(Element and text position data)
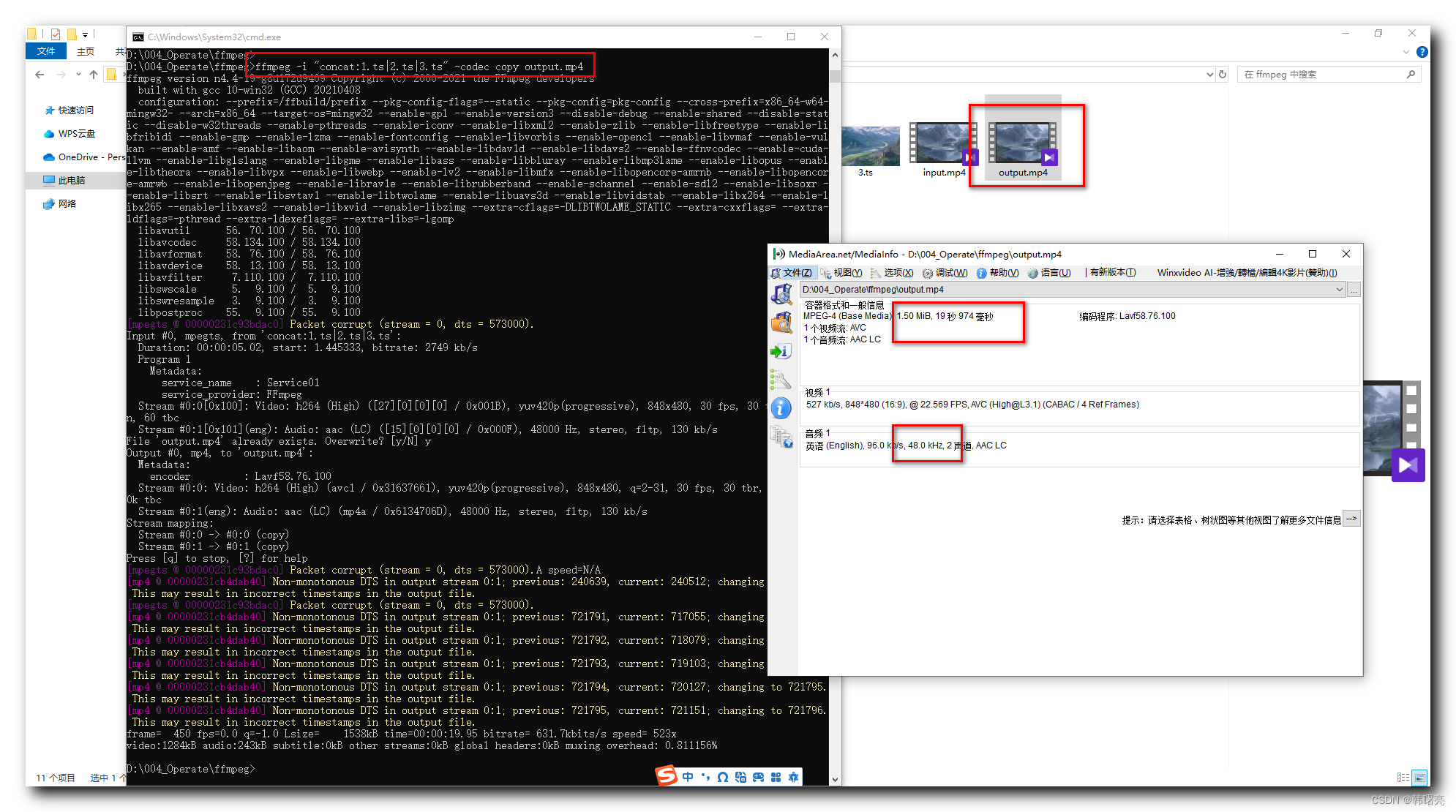Open 视图(V) menu in MediaInfo
Image resolution: width=1456 pixels, height=812 pixels.
point(841,273)
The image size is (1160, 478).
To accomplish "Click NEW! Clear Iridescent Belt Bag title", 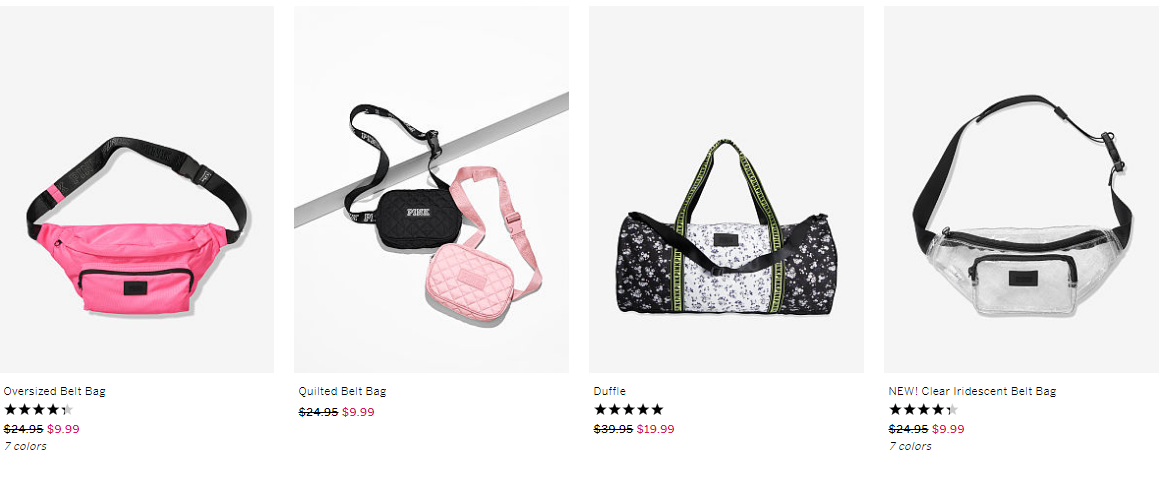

# TASK
Copy out the data above word for word, omitting the pictures.

# THE SOLUTION
Open 视图(V) menu in MediaInfo
Image resolution: width=1456 pixels, height=812 pixels.
point(841,273)
The image size is (1160, 478).
To accomplish "Click NEW! Clear Iridescent Belt Bag title", 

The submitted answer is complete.